◆ **Aim**
Extract every row below and reproduce each one without any changes.

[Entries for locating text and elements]
================
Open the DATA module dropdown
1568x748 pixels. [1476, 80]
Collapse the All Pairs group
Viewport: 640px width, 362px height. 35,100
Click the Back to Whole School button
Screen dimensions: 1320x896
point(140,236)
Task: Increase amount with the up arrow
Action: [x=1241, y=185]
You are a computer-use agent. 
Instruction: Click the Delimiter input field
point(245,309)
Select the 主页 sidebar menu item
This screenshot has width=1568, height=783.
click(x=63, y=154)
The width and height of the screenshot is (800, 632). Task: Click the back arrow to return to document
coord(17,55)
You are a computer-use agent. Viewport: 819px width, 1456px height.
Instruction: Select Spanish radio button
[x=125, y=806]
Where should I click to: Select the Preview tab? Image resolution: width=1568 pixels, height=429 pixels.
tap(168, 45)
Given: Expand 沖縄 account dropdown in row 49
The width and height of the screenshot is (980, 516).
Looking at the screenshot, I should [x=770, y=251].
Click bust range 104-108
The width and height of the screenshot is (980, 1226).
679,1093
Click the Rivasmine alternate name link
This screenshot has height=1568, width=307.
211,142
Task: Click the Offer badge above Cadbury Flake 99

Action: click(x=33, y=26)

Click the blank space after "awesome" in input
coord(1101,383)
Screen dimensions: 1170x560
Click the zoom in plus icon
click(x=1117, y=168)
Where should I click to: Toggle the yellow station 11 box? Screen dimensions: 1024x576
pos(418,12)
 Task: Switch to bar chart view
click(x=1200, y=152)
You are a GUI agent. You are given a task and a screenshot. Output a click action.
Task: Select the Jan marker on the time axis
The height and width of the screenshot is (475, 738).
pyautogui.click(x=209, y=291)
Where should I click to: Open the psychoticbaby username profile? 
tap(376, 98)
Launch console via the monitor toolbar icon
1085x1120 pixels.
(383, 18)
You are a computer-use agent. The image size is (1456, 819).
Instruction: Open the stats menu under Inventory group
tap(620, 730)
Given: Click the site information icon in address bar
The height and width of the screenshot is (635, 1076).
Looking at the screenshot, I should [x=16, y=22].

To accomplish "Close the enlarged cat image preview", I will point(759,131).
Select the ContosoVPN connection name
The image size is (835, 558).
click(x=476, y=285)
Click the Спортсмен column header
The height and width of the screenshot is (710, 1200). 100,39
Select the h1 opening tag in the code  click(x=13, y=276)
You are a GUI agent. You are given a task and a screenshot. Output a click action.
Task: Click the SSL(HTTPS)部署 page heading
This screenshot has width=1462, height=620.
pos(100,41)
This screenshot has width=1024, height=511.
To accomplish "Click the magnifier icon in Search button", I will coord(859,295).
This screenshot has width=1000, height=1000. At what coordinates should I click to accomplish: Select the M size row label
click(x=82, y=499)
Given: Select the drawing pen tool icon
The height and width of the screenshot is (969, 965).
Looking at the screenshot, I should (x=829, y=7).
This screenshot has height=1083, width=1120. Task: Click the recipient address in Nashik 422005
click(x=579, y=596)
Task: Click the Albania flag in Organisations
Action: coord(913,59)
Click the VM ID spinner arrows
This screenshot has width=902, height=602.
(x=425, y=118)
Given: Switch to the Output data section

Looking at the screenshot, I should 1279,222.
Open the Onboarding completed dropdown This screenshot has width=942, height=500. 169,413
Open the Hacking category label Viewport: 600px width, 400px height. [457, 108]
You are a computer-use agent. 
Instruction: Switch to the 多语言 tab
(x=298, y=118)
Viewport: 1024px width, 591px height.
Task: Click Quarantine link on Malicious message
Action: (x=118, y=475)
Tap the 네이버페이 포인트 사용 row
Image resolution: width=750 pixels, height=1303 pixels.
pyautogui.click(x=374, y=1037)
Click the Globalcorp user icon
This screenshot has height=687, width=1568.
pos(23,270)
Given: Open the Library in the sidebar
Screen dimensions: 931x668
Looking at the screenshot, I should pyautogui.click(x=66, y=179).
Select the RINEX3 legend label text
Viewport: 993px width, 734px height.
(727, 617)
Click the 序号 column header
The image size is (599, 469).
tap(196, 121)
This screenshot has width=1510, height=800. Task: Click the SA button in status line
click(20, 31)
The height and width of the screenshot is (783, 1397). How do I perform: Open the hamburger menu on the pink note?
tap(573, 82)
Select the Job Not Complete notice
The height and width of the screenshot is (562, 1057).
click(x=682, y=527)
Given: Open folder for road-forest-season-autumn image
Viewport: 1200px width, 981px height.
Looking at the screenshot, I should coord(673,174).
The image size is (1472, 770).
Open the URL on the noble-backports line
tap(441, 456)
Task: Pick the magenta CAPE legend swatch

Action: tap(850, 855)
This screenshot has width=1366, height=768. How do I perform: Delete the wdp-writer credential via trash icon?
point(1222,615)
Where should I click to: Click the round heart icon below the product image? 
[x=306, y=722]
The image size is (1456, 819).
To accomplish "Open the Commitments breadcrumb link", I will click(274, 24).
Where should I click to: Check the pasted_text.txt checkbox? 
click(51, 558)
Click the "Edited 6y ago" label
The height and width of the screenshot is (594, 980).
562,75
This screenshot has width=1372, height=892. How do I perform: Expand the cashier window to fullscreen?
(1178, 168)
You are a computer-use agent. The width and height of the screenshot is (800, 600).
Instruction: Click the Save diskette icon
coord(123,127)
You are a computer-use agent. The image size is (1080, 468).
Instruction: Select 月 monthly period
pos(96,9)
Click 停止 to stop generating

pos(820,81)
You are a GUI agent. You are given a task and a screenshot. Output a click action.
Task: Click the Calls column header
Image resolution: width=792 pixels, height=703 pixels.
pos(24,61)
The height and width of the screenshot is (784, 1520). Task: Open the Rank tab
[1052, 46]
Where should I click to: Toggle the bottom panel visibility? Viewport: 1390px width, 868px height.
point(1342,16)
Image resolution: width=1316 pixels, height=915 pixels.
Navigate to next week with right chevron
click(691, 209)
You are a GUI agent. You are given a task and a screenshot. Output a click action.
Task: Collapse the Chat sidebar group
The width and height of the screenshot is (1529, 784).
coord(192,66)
================
◆ **Output of the task**
Open the DATA module dropdown
1568x748 pixels. [1476, 80]
Collapse the All Pairs group
Viewport: 640px width, 362px height. 35,100
Click the Back to Whole School button
Screen dimensions: 1320x896
point(140,236)
Task: Increase amount with the up arrow
Action: [x=1241, y=185]
You are a computer-use agent. 
Instruction: Click the Delimiter input field
point(245,309)
Select the 主页 sidebar menu item
This screenshot has width=1568, height=783.
click(x=63, y=154)
The width and height of the screenshot is (800, 632). Task: Click the back arrow to return to document
coord(17,55)
You are a computer-use agent. Viewport: 819px width, 1456px height.
Instruction: Select Spanish radio button
[x=125, y=806]
Where should I click to: Select the Preview tab? Image resolution: width=1568 pixels, height=429 pixels.
tap(168, 45)
Given: Expand 沖縄 account dropdown in row 49
The width and height of the screenshot is (980, 516).
Looking at the screenshot, I should [x=770, y=251].
Click bust range 104-108
The width and height of the screenshot is (980, 1226).
679,1093
Click the Rivasmine alternate name link
This screenshot has height=1568, width=307.
211,142
Task: Click the Offer badge above Cadbury Flake 99

Action: click(x=33, y=26)

Click the blank space after "awesome" in input
coord(1101,383)
Screen dimensions: 1170x560
Click the zoom in plus icon
click(x=1117, y=168)
Where should I click to: Toggle the yellow station 11 box? Screen dimensions: 1024x576
pos(418,12)
 Task: Switch to bar chart view
click(x=1200, y=152)
You are a GUI agent. You are given a task and a screenshot. Output a click action.
Task: Select the Jan marker on the time axis
The height and width of the screenshot is (475, 738).
pyautogui.click(x=209, y=291)
Where should I click to: Open the psychoticbaby username profile? 
tap(376, 98)
Launch console via the monitor toolbar icon
1085x1120 pixels.
(383, 18)
You are a computer-use agent. The image size is (1456, 819).
Instruction: Open the stats menu under Inventory group
tap(620, 730)
Given: Click the site information icon in address bar
The height and width of the screenshot is (635, 1076).
Looking at the screenshot, I should [x=16, y=22].

To accomplish "Close the enlarged cat image preview", I will point(759,131).
Select the ContosoVPN connection name
The image size is (835, 558).
click(x=476, y=285)
Click the Спортсмен column header
The height and width of the screenshot is (710, 1200). 100,39
Select the h1 opening tag in the code  click(x=13, y=276)
You are a GUI agent. You are given a task and a screenshot. Output a click action.
Task: Click the SSL(HTTPS)部署 page heading
This screenshot has width=1462, height=620.
pos(100,41)
This screenshot has width=1024, height=511.
To accomplish "Click the magnifier icon in Search button", I will coord(859,295).
This screenshot has width=1000, height=1000. At what coordinates should I click to accomplish: Select the M size row label
click(x=82, y=499)
Given: Select the drawing pen tool icon
The height and width of the screenshot is (969, 965).
Looking at the screenshot, I should (x=829, y=7).
This screenshot has height=1083, width=1120. Task: Click the recipient address in Nashik 422005
click(x=579, y=596)
Task: Click the Albania flag in Organisations
Action: coord(913,59)
Click the VM ID spinner arrows
This screenshot has width=902, height=602.
(x=425, y=118)
Given: Switch to the Output data section

Looking at the screenshot, I should 1279,222.
Open the Onboarding completed dropdown This screenshot has width=942, height=500. 169,413
Open the Hacking category label Viewport: 600px width, 400px height. [457, 108]
You are a computer-use agent. 
Instruction: Switch to the 多语言 tab
(x=298, y=118)
Viewport: 1024px width, 591px height.
Task: Click Quarantine link on Malicious message
Action: (x=118, y=475)
Tap the 네이버페이 포인트 사용 row
Image resolution: width=750 pixels, height=1303 pixels.
pyautogui.click(x=374, y=1037)
Click the Globalcorp user icon
This screenshot has height=687, width=1568.
pos(23,270)
Given: Open the Library in the sidebar
Screen dimensions: 931x668
Looking at the screenshot, I should pyautogui.click(x=66, y=179).
Select the RINEX3 legend label text
Viewport: 993px width, 734px height.
(727, 617)
Click the 序号 column header
The image size is (599, 469).
tap(196, 121)
This screenshot has width=1510, height=800. Task: Click the SA button in status line
click(20, 31)
The height and width of the screenshot is (783, 1397). How do I perform: Open the hamburger menu on the pink note?
tap(573, 82)
Select the Job Not Complete notice
The height and width of the screenshot is (562, 1057).
click(x=682, y=527)
Given: Open folder for road-forest-season-autumn image
Viewport: 1200px width, 981px height.
Looking at the screenshot, I should coord(673,174).
The image size is (1472, 770).
Open the URL on the noble-backports line
tap(441, 456)
Task: Pick the magenta CAPE legend swatch

Action: tap(850, 855)
This screenshot has width=1366, height=768. How do I perform: Delete the wdp-writer credential via trash icon?
point(1222,615)
Where should I click to: Click the round heart icon below the product image? 
[x=306, y=722]
The image size is (1456, 819).
To accomplish "Open the Commitments breadcrumb link", I will click(274, 24).
Where should I click to: Check the pasted_text.txt checkbox? 
click(51, 558)
Click the "Edited 6y ago" label
The height and width of the screenshot is (594, 980).
562,75
This screenshot has width=1372, height=892. How do I perform: Expand the cashier window to fullscreen?
(1178, 168)
You are a computer-use agent. The width and height of the screenshot is (800, 600).
Instruction: Click the Save diskette icon
coord(123,127)
You are a computer-use agent. The image size is (1080, 468).
Instruction: Select 月 monthly period
pos(96,9)
Click 停止 to stop generating

pos(820,81)
You are a GUI agent. You are given a task and a screenshot. Output a click action.
Task: Click the Calls column header
Image resolution: width=792 pixels, height=703 pixels.
pos(24,61)
The height and width of the screenshot is (784, 1520). Task: Open the Rank tab
[1052, 46]
Where should I click to: Toggle the bottom panel visibility? Viewport: 1390px width, 868px height.
point(1342,16)
Image resolution: width=1316 pixels, height=915 pixels.
Navigate to next week with right chevron
click(691, 209)
You are a GUI agent. You are given a task and a screenshot. Output a click action.
Task: Collapse the Chat sidebar group
The width and height of the screenshot is (1529, 784).
coord(192,66)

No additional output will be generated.